Merge pull request matplotlib#27729 from QuLogic/cmap-norm

DOC: Improve colormap normalization example

Author: timhoffm

galleries/examples/images_contours_and_fields/colormap_normalizations.py

@@ -13,85 +13,90 @@
 
 import matplotlib.colors as colors
 
-# %%
-# Lognorm: Instead of pcolor log10(Z1) you can have colorbars that have
-# the exponential labels using a norm.
-
 N = 100
-X, Y = np.mgrid[-3:3:complex(0, N), -2:2:complex(0, N)]
 
-# A low hump with a spike coming out of the top.  Needs to have
-# z/colour axis on a log scale, so we see both hump and spike.
-# A linear scale only shows the spike.
+# %%
+# LogNorm
+# -------
+# This example data has a low hump with a spike coming out of its center. If plotted
+# using a linear colour scale, then only the spike will be visible. To see both hump and
+# spike, this requires the z/colour axis on a log scale.
+#
+# Instead of transforming the data with ``pcolor(log10(Z))``, the color mapping can be
+# made logarithmic using a `.LogNorm`.
 
+X, Y = np.mgrid[-3:3:complex(0, N), -2:2:complex(0, N)]
 Z1 = np.exp(-X**2 - Y**2)
 Z2 = np.exp(-(X * 10)**2 - (Y * 10)**2)
 Z = Z1 + 50 * Z2
 
 fig, ax = plt.subplots(2, 1)
 
-pcm = ax[0].pcolor(X, Y, Z,
-                   norm=colors.LogNorm(vmin=Z.min(), vmax=Z.max()),
-                   cmap='PuBu_r', shading='nearest')
-fig.colorbar(pcm, ax=ax[0], extend='max')
-
-pcm = ax[1].pcolor(X, Y, Z, cmap='PuBu_r', shading='nearest')
-fig.colorbar(pcm, ax=ax[1], extend='max')
+pcm = ax[0].pcolor(X, Y, Z, cmap='PuBu_r', shading='nearest')
+fig.colorbar(pcm, ax=ax[0], extend='max', label='linear scaling')
 
+pcm = ax[1].pcolor(X, Y, Z, cmap='PuBu_r', shading='nearest',
+                   norm=colors.LogNorm(vmin=Z.min(), vmax=Z.max()))
+fig.colorbar(pcm, ax=ax[1], extend='max', label='LogNorm')
 
 # %%
-# PowerNorm: Here a power-law trend in X partially obscures a rectified
-# sine wave in Y. We can remove the power law using a PowerNorm.
+# PowerNorm
+# ---------
+# This example data mixes a power-law trend in X with a rectified sine wave in Y. If
+# plotted using a linear colour scale, then the power-law trend in X partially obscures
+# the sine wave in Y.
+#
+# The power law can be removed using a `.PowerNorm`.
 
 X, Y = np.mgrid[0:3:complex(0, N), 0:2:complex(0, N)]
-Z1 = (1 + np.sin(Y * 10.)) * X**2
+Z = (1 + np.sin(Y * 10)) * X**2
 
 fig, ax = plt.subplots(2, 1)
 
-pcm = ax[0].pcolormesh(X, Y, Z1, norm=colors.PowerNorm(gamma=1. / 2.),
-                       cmap='PuBu_r', shading='nearest')

#### Data excerpt:
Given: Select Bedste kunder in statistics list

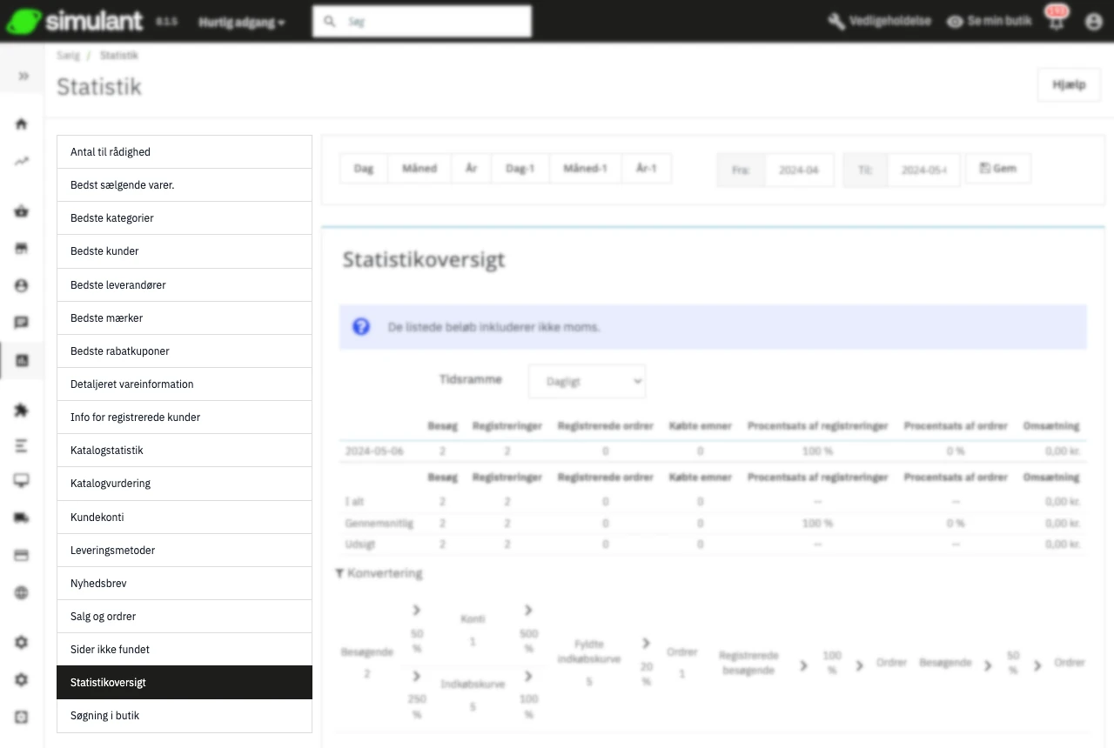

#### Challenge:
Duplicate everything in the colormap normalization diff from "-# A linear" down to "10)**2 - (Y * 10)**2)", leaving every character as it is.

#### Finished answer:
-# A linear scale only shows the spike.
+# %%
+# LogNorm
+# -------
+# This example data has a low hump with a spike coming out of its center. If plotted
+# using a linear colour scale, then only the spike will be visible. To see both hump and
+# spike, this requires the z/colour axis on a log scale.
+#
+# Instead of transforming the data with ``pcolor(log10(Z))``, the color mapping can be
+# made logarithmic using a `.LogNorm`.
 
+X, Y = np.mgrid[-3:3:complex(0, N), -2:2:complex(0, N)]
 Z1 = np.exp(-X**2 - Y**2)
 Z2 = np.exp(-(X * 10)**2 - (Y * 10)**2)